Captain Don Blodgett called over the intercom to Sgt. Singleton in the tail. "Tail gunner, this is AC"... "AC, this is tail gunner, go ahead"... "Ray, those Guard planes are scheduled to make some passes at us pretty soon. Keep your eyes open for them"... "Roger, sir."
Three minutes later, Singleton spotted the contrails of two F-100As. They streaked toward him on a simulated missile attack and then swept by overhead, almost too fast to catch with his .50-cal radar-directed guns. They were hard to track - they came in hot, and broke away quickly.
In the Ground-Controlled Intercept (GCI) radar site at West Mesa, New Mexico (call sign "Blush First"), operators were tracking the intercept.
Some 31 miles to the east at 32,800-ft, a new TWA Convair 880 jetliner with 73 passengers aboard, had just passed Albuquerque in route from New York to Los Angeles. Captain Bob Guss, a TWA senior pilot, was in the left seat. Casually, with the relaxed awareness of his profession, he switched his scan from the broad skies to his instrument panel, then back again to the horizons.
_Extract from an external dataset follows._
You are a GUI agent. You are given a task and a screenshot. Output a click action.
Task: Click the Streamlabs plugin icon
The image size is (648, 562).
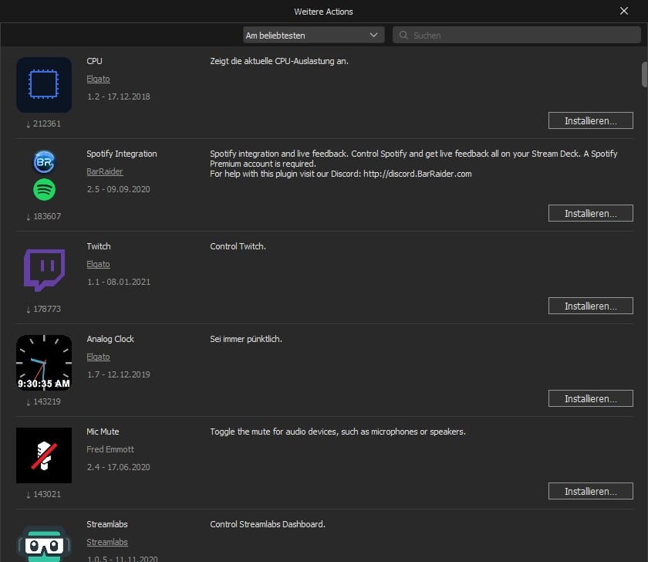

In El Paso, Navigator Carter's wife was awaiting the arrival of a new baby. At Briggs, there was a lucky man. He was TSgt. William Thomas. He had been scheduled as crew chief on the B-52. Shortly before departure, however, Sgt. Thomas was stricken with a headache so bad that it necessitated his removal from the flight. He was replaced by Sgt. Mieras.